Formation et certification en matière de pentesting

L'industrie du piratage éthique a été fondée par des pirates qui n'étaient pas très respectueux de l'éthique et qui cherchaient un moyen légal de tirer profit de leurs compétences. Comme c'est le cas dans de nombreux domaines technologiques, cette première génération de testeurs d'intrusion était largement autodidacte. Même s'il y a encore de la place pour les personnes qui ont développé leurs compétences sur le tas, les tests d'intrusion sont désormais couramment étudiés dans les cursus universitaires en informatique ou en technologies de l'information, sans parler des cours en ligne, si bien que les recruteurs rechercheront plutôt des candidats pouvant attester d’une formation formelle.

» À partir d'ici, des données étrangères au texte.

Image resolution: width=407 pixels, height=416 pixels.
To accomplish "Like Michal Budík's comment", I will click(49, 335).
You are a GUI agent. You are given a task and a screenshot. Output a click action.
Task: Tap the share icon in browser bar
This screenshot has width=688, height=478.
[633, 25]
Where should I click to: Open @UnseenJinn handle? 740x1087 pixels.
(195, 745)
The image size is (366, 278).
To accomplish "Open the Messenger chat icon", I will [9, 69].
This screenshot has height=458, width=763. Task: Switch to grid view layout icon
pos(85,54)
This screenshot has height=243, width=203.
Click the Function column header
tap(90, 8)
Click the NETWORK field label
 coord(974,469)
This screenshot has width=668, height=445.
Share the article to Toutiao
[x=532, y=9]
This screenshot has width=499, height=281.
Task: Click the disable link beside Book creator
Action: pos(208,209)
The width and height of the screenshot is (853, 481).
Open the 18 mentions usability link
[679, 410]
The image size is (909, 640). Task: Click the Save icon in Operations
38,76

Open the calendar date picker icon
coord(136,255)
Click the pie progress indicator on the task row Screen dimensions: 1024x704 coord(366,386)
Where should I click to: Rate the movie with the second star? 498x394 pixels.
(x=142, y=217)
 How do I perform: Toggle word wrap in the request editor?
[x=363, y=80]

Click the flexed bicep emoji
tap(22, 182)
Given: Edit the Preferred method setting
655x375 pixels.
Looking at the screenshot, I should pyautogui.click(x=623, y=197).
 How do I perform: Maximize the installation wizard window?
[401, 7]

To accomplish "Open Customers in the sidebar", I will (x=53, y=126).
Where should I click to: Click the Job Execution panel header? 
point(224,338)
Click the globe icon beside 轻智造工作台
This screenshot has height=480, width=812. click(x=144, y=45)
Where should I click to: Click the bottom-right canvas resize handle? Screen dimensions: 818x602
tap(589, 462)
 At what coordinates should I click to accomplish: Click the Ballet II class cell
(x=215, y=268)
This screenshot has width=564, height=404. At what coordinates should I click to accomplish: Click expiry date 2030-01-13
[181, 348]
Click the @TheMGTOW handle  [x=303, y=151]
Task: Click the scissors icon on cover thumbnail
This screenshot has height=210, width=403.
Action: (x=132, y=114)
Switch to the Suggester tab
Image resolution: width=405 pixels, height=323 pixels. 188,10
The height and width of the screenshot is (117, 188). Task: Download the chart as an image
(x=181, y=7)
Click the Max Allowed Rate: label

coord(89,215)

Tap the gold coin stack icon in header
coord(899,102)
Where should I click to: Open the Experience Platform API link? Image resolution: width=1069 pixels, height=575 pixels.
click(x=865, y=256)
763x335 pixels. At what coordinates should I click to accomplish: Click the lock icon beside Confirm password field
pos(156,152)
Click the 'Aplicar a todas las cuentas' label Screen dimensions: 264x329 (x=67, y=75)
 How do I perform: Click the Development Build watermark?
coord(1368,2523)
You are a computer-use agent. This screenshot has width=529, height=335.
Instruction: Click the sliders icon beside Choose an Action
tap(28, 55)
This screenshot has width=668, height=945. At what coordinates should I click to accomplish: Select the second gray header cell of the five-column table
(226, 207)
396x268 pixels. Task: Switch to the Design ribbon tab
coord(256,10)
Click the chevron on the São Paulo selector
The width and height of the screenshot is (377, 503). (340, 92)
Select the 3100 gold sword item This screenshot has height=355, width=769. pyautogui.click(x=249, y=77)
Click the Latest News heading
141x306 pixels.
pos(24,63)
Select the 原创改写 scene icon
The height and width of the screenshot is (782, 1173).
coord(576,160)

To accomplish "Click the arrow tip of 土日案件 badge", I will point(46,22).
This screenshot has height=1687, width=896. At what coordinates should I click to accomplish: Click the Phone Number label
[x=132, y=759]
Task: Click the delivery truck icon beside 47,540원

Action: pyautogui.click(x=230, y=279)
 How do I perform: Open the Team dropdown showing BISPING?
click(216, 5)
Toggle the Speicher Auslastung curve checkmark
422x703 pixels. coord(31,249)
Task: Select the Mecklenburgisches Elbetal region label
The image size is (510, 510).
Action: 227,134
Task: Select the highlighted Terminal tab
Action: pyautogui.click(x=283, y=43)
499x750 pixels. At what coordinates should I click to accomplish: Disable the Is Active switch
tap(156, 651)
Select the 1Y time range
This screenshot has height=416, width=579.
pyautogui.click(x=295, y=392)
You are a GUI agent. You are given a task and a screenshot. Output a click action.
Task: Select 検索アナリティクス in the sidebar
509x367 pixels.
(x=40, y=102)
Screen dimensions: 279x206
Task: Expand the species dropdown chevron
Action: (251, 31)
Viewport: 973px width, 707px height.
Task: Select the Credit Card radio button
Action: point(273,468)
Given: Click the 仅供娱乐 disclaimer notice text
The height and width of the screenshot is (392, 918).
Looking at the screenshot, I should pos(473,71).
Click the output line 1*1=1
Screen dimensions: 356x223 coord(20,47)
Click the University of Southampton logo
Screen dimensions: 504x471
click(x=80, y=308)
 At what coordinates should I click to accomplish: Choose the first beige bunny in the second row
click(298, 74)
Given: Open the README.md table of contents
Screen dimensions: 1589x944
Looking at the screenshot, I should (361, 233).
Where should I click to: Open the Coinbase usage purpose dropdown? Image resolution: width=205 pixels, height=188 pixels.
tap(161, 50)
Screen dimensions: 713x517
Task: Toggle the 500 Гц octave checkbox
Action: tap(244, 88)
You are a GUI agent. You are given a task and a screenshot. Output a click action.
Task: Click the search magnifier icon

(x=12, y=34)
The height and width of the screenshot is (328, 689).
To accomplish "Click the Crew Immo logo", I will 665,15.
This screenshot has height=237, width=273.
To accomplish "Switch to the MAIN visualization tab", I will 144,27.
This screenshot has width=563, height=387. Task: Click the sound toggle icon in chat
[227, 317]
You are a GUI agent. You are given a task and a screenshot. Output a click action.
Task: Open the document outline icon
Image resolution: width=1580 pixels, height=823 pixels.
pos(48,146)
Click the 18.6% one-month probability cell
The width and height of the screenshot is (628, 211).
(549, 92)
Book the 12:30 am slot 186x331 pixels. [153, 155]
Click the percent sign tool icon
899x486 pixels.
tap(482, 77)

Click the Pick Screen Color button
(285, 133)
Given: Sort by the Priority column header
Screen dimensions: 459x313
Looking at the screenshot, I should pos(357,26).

L'une des meilleures façons de valider ses compétences en matière de tests d'intrusion est d'obtenir l'une des nombreuses certifications largement acceptées dans ce domaine. Les offres de formation associées aux certifications suivantes sont un excellent moyen d'acquérir ou de perfectionner les compétences plus pertinentes :

- EC-Council's Certified Ethical Hacker (CEH) et Licensed Penetration Tester (Master) (LPT);

- Certified Penetration Tester (CPT), Certified Expert Penetration Tester (CEPT), Certified Mobile and Web Application Penetration Tester (CMWAPT) et Certified Red Team Operations Professional (CRTOP) de l’IACRB;

- PenTest+ de CompTIA;

- Testeur de pénétration (GPEN) et Chercheur d'exploits et testeur de pénétration avancé (GXPN) du GIAC;

- Offensive Security : Certified Professional, Wireless Professional et Experienced Penetration Tester.

Salaire des pen-testeurs

Comme c'est le cas pour de nombreux emplois dans le domaine de la sécurité technologique, les salaires des pentesteurs peuvent être élevés. L'Infosec Institute américain donne une vue d'ensemble assez complète des rémunérations par région géographique aux Etats-Unis et par poste. Dans l'ensemble les pentesteurs peuvent espérer des salaires à six chiffres. En décembre 2021, Indeed.com fixait le salaire de base moyen d'un pentesteur aux Etats-Unis à environ 111 000 dollars, tandis que Glassdoor le situe à un peu plus de 102 000 dollars. Quoi qu'il en soit, il s’agit très clairement d’un emploi à fort potentiel et une voie à suivre pour ceux qui sont attirés par le piratage éthique.